この言葉は、バッハが自分の生涯の業績について語った稀な自己評価の一つです。複数の伝記と書簡研究で引用されており、Classic FM、BrainyQuote、Leading Musiciansなど複数の音楽史サイトで紹介されている、バッハの性格を最もよく示す一句です。

バッハは1000曲を超える作品を残しました。カンタータ、受難曲、オルガン曲、鍵盤曲、協奏曲――あらゆるジャンルで傑作を生み出し続けた一生でした。普通の人間にはとうてい真似のできない生産性です。

しかし、彼は自分を「天才」と呼びませんでした。ただ「勤勉だった」と語り、さらに「同じく勤勉な者は、誰でも同じように成功できる」と付け加えました。これは単なる謙遜ではなく、彼の本音の職業倫理だったのです。

勤勉|才能論の底を突き抜ける思想

バッハの言葉の凄みは、「才能」を持ち出さなかった点にあります。私たちは他人の成功を見て、「あの人は才能があるから」と片付けがちです。しかしバッハは、才能よりも勤勉さを強調しました。
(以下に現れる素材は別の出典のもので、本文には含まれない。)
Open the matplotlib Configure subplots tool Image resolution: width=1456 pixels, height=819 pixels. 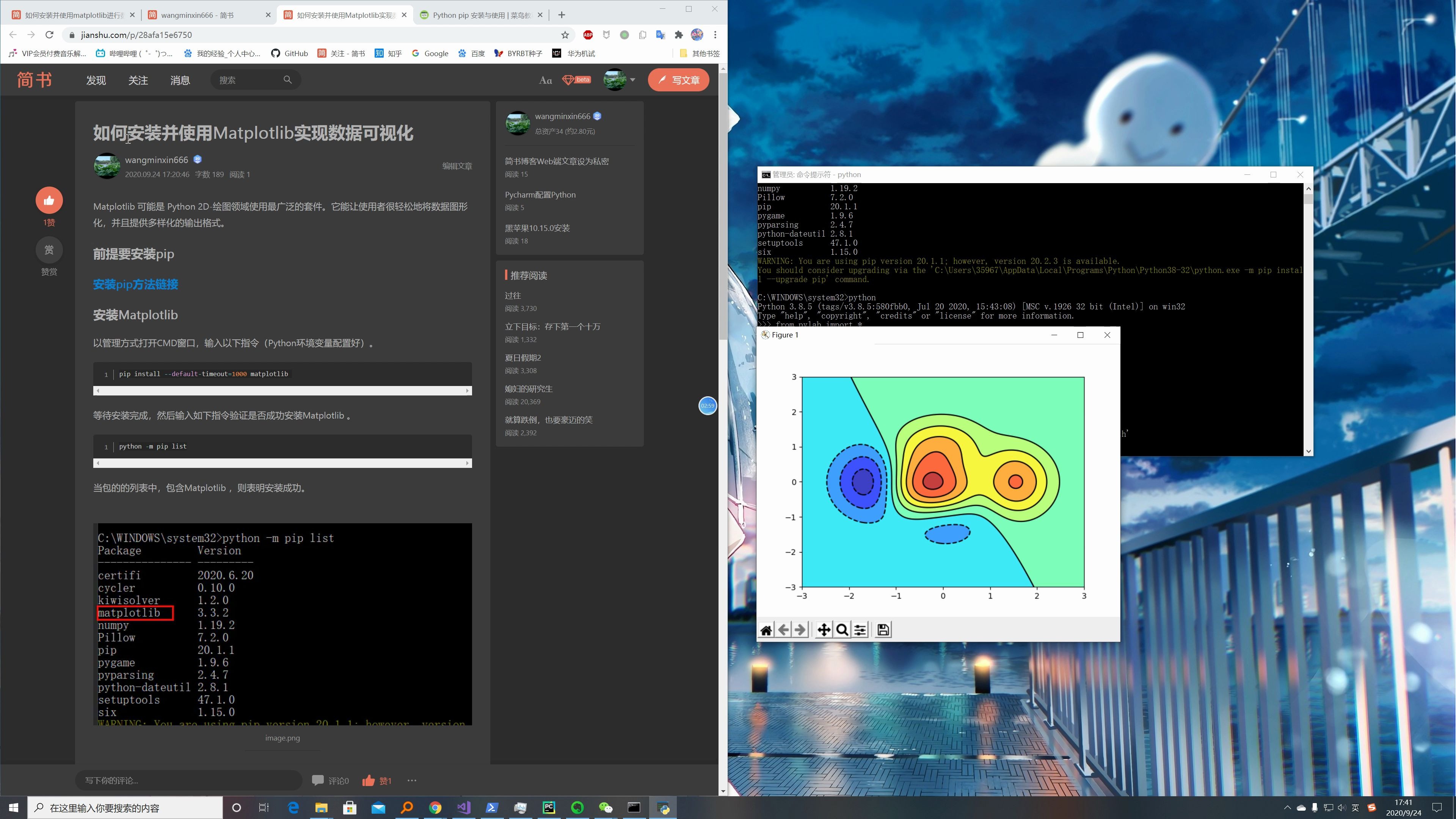[x=860, y=630]
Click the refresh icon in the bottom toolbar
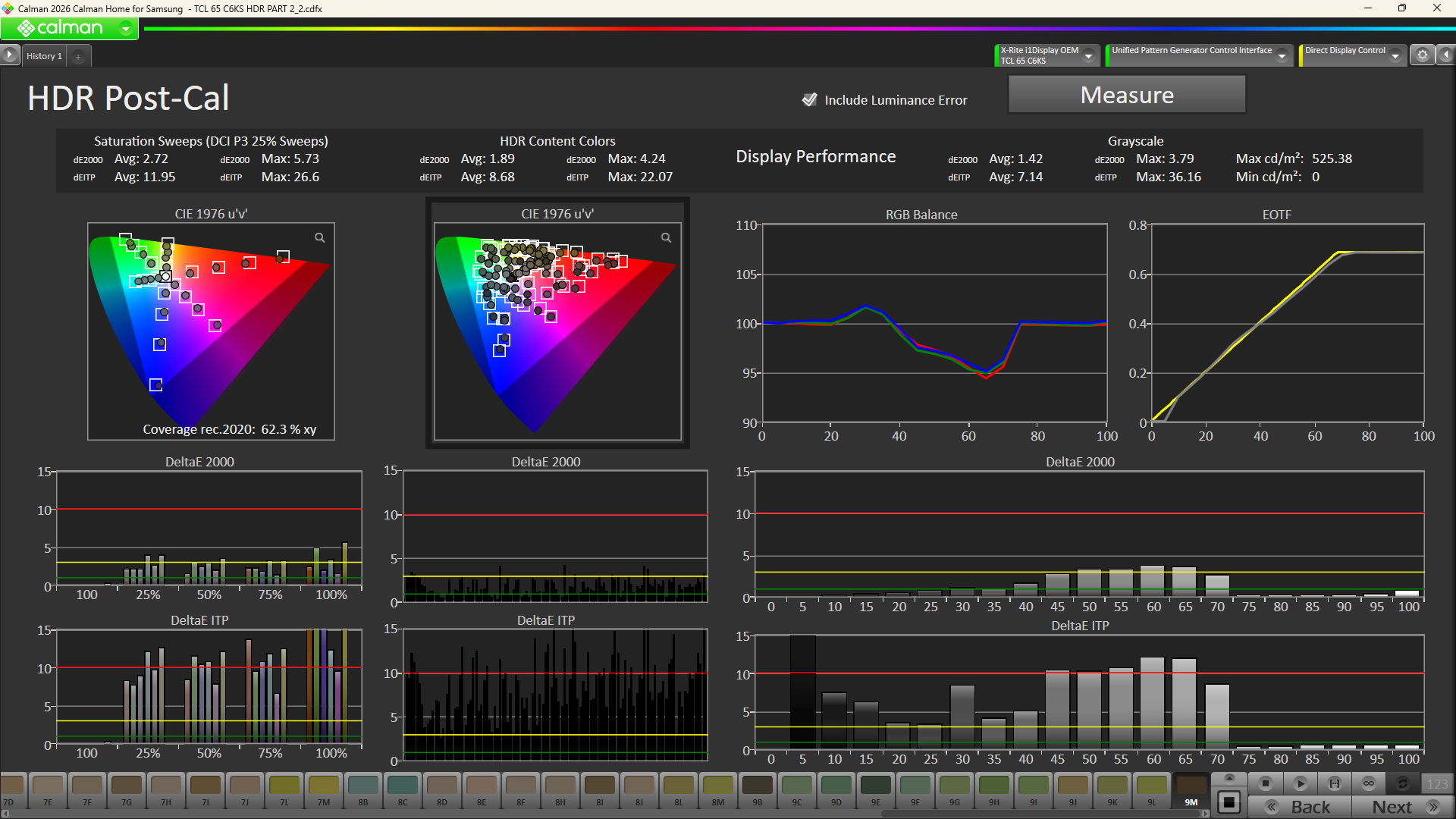This screenshot has width=1456, height=819. point(1403,783)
現代の心理学研究でも、この見方が支持されています。アンジェラ・ダックワースの「グリット(やり抜く力)」や、アンダース・エリクソンの「熟達の10000時間理論」など、才能よりも継続的な努力が長期的な成功を決めるという知見が蓄積されています。バッハは18世紀にすでに同じ真実を見抜いていたのです。

興味深いのは、バッハが「強いられた(obliged)」という言葉を使っていることです。彼は楽しくて勤勉だったわけではなく、状況や責任が彼を勤勉にさせた、という表現です。大家族を養い、教会や宮廷の職務をこなし、生徒を教える――これら全てが彼を机に向かわせ続けました。

この名言から学べること

自分に「才能がない」と感じたとき、この言葉を思い出してみること。バッハ級の天才とされる人物が「自分は勤勉だっただけ」と言ったのです。私たちにも、できないことは何もないはずです。

また、「強いられた」という言葉にも注目すべきです。楽しみだけで続けられることは少ないものです。責任や必要に「強いられて」でも毎日続けることが、長い目で見ると最も強い成長をもたらします。バッハの言葉は、努力への誇りと謙虚さを同時に教えてくれます。